If you just want to try some queries, there is a public sparql wikidata endpoint at https://query.wikidata.org . If you press on the file folder icon there are example queries, which let you get a feel for the query language.


Marklogic is the best triple store


While I'm all for standards-based options, I think the fetishization does a disservice to anyone dipping their toes into graph databases for the first time. For someone with no prior experience, Cypher is everywhere and implements a ton of common graph algorithms which are huge pain points. AuraDB provides an enterprise-level fully-managed offering which is table stakes for, say, relational databases.

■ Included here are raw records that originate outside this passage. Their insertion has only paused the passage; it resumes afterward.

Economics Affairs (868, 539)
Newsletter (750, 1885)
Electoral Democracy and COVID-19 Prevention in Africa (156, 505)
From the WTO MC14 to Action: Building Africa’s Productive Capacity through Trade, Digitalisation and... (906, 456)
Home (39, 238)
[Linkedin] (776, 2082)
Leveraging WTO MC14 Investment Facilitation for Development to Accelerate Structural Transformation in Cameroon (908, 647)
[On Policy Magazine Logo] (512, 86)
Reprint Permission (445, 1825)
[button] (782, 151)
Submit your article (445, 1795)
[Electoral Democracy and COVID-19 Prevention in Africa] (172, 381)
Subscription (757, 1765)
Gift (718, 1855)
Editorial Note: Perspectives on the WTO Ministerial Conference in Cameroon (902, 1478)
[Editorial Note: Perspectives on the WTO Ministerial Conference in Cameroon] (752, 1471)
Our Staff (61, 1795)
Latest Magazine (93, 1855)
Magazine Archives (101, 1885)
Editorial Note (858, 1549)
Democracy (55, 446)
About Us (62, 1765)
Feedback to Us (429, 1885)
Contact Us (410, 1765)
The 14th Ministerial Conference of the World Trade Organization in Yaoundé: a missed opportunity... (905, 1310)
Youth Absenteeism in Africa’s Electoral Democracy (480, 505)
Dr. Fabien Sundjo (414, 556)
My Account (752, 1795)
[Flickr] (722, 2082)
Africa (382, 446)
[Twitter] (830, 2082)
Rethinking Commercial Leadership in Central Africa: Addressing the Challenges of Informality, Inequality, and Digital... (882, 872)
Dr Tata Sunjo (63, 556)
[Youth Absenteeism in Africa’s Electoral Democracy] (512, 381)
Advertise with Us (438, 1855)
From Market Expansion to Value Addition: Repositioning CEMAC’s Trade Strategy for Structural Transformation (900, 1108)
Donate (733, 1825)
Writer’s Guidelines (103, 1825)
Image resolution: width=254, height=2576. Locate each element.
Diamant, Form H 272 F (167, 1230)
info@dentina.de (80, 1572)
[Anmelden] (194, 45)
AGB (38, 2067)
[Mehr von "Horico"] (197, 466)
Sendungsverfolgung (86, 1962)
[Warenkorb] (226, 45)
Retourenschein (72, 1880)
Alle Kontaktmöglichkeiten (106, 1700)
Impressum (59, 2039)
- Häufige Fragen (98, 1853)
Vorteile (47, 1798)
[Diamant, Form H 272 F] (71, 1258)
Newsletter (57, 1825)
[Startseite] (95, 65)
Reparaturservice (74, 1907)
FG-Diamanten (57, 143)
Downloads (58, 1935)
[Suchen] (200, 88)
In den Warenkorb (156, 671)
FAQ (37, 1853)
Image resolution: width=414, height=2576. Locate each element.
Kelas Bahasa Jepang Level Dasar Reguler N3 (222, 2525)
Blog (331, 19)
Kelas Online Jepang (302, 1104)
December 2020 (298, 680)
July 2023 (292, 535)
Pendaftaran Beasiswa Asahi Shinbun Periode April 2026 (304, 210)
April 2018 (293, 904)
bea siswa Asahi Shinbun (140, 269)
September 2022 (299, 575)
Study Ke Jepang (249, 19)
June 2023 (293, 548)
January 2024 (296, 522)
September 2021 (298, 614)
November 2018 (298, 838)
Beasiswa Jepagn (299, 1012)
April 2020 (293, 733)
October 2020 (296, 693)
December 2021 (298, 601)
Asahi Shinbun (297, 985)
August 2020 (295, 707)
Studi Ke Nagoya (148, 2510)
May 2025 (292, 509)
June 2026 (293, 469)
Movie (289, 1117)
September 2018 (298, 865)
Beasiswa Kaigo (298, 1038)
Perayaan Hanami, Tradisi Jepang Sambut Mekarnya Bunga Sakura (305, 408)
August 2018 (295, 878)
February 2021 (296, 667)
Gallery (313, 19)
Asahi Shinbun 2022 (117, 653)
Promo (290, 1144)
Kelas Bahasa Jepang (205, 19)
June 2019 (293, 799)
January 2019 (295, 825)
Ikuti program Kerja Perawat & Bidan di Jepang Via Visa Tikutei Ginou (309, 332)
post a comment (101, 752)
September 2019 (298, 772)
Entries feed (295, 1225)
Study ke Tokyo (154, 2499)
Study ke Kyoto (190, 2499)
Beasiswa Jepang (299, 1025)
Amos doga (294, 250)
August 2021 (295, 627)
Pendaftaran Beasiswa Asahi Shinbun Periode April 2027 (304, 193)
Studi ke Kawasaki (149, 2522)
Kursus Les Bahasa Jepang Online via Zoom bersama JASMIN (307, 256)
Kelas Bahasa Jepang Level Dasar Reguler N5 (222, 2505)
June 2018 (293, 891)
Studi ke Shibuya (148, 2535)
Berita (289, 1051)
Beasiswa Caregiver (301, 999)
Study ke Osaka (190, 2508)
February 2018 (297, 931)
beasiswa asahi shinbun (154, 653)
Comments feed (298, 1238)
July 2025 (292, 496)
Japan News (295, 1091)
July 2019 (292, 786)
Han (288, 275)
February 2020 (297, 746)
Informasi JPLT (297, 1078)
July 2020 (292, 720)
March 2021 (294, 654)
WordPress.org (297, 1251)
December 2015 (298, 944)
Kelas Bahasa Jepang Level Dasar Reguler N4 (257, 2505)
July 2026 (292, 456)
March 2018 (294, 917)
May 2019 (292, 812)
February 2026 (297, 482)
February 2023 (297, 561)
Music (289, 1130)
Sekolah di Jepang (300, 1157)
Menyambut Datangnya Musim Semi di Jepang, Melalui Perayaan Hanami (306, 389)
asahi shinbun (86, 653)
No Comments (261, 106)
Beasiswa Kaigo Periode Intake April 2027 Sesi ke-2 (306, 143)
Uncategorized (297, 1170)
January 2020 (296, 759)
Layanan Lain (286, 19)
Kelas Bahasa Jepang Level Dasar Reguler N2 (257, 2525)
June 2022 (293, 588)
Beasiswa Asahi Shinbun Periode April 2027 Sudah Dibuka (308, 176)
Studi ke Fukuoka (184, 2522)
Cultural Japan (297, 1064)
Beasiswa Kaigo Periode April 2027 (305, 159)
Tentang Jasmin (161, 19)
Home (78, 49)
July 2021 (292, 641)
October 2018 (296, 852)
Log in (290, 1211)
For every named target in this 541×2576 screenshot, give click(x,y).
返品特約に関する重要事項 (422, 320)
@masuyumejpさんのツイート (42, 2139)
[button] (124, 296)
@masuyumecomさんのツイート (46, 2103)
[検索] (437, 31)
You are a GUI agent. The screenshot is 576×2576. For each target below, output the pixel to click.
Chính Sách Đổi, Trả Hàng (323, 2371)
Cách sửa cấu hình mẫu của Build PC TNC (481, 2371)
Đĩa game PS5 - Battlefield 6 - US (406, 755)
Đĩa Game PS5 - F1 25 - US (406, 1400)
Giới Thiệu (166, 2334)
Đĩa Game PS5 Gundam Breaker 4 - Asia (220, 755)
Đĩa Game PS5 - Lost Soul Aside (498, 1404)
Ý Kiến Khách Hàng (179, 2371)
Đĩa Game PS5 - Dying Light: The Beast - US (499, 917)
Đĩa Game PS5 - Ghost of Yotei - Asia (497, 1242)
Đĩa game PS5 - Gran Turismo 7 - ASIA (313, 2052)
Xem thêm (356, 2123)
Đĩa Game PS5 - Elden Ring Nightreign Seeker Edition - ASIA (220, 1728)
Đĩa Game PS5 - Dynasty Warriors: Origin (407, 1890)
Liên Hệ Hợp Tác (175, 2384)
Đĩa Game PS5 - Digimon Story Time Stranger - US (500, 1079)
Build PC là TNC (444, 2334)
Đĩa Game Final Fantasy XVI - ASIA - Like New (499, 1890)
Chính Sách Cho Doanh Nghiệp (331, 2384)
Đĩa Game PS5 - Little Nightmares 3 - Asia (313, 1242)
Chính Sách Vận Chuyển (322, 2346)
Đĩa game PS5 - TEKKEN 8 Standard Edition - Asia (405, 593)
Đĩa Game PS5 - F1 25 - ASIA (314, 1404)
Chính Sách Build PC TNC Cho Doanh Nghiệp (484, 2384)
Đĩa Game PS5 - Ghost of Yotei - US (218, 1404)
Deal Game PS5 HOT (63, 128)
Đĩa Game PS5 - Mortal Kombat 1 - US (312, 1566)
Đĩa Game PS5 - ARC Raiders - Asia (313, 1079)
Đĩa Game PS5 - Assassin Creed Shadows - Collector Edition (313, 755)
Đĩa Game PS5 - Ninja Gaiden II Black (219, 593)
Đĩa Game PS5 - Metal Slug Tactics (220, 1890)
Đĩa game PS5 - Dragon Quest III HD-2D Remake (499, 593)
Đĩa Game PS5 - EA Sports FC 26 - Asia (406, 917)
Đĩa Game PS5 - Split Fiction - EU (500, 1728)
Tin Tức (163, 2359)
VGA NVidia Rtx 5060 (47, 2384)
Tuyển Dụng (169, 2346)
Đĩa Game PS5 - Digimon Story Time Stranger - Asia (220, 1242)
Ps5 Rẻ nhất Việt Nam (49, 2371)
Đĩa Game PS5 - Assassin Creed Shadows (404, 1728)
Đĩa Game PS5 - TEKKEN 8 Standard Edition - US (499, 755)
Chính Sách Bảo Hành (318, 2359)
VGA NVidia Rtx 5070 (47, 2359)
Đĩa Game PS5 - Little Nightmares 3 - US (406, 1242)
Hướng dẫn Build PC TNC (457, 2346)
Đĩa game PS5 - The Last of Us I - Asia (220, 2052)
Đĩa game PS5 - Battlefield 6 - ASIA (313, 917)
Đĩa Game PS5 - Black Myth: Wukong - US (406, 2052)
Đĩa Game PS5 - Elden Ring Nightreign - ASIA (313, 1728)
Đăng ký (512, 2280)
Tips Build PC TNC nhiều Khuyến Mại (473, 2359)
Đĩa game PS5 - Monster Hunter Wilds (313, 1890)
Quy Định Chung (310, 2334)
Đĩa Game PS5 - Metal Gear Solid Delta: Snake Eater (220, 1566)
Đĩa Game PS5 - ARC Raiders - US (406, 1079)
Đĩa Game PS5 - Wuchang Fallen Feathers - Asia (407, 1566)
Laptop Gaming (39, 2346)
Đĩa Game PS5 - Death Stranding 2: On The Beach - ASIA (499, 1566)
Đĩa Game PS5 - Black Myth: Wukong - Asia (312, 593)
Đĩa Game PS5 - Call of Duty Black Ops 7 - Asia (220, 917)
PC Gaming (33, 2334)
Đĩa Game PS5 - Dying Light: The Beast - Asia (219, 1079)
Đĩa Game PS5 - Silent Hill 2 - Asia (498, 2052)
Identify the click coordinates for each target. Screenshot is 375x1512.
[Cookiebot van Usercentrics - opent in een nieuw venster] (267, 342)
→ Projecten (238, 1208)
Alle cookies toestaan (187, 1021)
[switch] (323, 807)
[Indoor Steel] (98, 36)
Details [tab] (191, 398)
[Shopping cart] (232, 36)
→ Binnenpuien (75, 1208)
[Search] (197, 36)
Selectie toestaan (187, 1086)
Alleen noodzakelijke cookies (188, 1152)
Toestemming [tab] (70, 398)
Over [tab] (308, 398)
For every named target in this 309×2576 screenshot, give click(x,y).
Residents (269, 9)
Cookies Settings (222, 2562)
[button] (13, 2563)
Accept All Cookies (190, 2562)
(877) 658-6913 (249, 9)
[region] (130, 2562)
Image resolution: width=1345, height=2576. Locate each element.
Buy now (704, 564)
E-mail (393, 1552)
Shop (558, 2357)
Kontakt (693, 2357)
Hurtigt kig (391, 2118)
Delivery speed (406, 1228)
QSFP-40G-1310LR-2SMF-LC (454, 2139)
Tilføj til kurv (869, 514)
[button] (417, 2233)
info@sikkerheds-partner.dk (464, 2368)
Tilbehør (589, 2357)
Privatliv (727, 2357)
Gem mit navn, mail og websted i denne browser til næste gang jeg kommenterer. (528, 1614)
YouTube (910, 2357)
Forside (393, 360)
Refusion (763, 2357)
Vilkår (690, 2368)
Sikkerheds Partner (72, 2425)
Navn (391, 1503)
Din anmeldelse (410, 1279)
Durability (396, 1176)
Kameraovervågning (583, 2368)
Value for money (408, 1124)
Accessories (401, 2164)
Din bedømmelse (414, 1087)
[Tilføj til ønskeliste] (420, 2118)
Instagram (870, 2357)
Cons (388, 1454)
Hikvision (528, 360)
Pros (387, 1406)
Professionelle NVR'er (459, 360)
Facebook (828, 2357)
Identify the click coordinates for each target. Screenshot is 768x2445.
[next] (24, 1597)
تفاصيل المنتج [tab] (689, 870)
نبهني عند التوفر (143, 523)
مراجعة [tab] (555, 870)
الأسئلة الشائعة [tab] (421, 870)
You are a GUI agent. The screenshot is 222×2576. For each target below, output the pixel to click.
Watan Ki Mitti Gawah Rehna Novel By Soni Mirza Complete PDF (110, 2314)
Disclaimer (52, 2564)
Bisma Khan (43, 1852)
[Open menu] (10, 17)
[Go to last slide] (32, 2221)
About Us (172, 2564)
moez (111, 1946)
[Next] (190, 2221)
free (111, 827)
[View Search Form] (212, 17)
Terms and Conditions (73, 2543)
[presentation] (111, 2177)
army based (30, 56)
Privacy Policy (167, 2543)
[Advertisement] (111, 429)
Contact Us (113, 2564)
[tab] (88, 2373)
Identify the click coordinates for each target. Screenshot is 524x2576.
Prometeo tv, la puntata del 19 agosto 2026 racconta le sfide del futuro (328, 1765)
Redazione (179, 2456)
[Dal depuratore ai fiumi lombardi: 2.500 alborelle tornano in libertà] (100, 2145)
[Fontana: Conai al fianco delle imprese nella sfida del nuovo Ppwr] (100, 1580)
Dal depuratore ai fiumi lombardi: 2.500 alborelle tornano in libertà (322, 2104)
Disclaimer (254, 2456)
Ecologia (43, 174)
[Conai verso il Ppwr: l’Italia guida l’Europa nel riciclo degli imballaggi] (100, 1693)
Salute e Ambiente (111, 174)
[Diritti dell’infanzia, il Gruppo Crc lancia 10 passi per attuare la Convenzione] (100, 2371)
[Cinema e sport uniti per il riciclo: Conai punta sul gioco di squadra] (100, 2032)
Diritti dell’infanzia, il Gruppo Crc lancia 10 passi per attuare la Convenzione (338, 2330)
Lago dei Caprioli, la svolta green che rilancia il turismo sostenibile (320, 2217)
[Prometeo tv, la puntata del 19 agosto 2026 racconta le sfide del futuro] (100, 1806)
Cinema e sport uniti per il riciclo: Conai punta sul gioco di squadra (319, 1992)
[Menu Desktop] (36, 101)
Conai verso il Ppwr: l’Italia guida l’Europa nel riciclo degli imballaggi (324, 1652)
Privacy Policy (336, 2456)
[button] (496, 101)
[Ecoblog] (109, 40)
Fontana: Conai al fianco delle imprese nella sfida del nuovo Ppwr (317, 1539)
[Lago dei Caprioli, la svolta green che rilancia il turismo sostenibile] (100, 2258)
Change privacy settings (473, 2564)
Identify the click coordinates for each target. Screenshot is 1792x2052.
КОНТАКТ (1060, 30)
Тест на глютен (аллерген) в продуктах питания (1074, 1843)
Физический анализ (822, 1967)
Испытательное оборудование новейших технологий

Obviously the author has a bias, but one of the overarching philosophical differences between Neo4J and a Triple Store solution is that the former is more flexible; that plays out in their downplaying of ontologies (which are important for keeping data manageable but are also hard to decide and iterate on).


I can attest to that, or at least to the inverse situation. We have a giant data pile that would fit well onto a knowledge graph, and we have a lot of potential use cases for graph queries. But whenever I try to get started, I end up with a bunch of different technologies that seem so foreign to everything else we’re using, it’s really tough to get into. I can’t seem to wrap my head around SPARQL, Gremlin/TinkerPop has lots of documentation that never quite answers my questions, and the whole Neo4J ecosystem seems mostly a sales funnel for their paid offerings.

Do you by chance have any recommendations?


I think neo4j is a perfectly good starting point. Yeah, I feel like they definitely push their enterprise offering pretty hard, but having a fully managed offering is totally worth it IMO.


I enjoy cypher, it's like you draw ASCII art to describe the path you want to match on and it gives you what you want. I was under the impression that with things like openCypher that cypher was becoming (if not was already) the main standard for interacting with a graph database (but I could be out of date). What are the better standards-based options you're referring to?


W3C SPARQL, SPARUL is now SPARQL Update 1.1, SPARQL-star, GQL

GraphQL is a JSON HTTP API schema (2015): https://en.wikipedia.org/wiki/GraphQL

GQL (2024): https://en.wikipedia.org/wiki/Graph_Query_Language

W3C RDF-star and SPARQL-star (2023 editors' draft): https://w3c.github.io/rdf-star/cg-spec/editors_draft.html

SPARQL/Update implementations: https://en.wikipedia.org/wiki/SPARUL#SPARQL/Update_implement...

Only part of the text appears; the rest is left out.